Already there is no clear distinction between increasingly sophisticated video games and educational software. The Sims 2, a game released in September 2004, uses AI-based characters that have their own motivations and intentions. With no prepared scripts the characters behave in unpredictable ways, with the story line emerging out of their interactions. Although considered a game, it offers players insights into developing social awareness. Similarly games that simulate sports with increasingly realistic play impart skills and understanding.

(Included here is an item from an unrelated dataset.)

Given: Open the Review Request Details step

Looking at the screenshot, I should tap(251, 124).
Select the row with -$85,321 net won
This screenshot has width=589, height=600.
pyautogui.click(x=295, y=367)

By the 2020s, full-immersion virtual reality will be a vast playground of compelling environments and experiences. Initially VR will have certain benefits in terms of enabling communications with others in engaging ways over long distances and featuring a great variety of environments from which to choose. Although the environments will not be completely convincing at first, by the late 2020s they will be indistinguishable from real reality and will involve all of the senses, as well as neurological correlations of our emotions. As we enter the 2030s there won’t be clear distinctions between human and machine, between real and virtual reality, or between work and play.
. . . on the Intelligent Destiny of the Cosmos: Why We Are
Probably Alone in the Universe
The universe is not only queerer than we suppose, but queerer than we can suppose.
—J. B. S. HALDANE
What is the universe doing questioning itself via one of its smallest products?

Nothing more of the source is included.